Content starts
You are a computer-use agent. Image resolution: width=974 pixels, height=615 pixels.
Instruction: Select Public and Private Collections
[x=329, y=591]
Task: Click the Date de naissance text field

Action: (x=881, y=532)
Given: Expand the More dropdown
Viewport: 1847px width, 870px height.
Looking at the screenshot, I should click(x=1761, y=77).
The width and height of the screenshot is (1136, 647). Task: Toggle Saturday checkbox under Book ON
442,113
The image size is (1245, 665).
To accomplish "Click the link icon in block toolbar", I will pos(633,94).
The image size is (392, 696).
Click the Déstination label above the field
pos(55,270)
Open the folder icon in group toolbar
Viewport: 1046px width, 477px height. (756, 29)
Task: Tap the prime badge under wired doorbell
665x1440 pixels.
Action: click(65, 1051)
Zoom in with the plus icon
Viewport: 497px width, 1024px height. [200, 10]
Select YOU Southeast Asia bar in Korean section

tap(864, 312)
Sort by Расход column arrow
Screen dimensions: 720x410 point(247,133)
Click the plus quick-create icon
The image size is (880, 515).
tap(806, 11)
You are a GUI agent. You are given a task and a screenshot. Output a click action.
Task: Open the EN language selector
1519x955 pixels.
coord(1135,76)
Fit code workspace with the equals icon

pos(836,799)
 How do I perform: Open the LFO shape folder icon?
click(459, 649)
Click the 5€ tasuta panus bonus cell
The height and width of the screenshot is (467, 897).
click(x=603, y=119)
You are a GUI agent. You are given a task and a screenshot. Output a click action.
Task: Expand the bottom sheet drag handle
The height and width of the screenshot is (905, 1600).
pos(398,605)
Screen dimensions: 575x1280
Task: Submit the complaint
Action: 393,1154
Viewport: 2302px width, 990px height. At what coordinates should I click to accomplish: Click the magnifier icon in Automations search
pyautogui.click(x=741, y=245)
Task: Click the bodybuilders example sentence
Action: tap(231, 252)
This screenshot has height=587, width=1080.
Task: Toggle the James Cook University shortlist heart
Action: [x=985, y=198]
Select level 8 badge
Content ends
> _What the exercise asks_
For each line in the records that contains the word "badge", make a copy.

> _Your solution_
Task: Tap the prime badge under wired doorbell
Select level 8 badge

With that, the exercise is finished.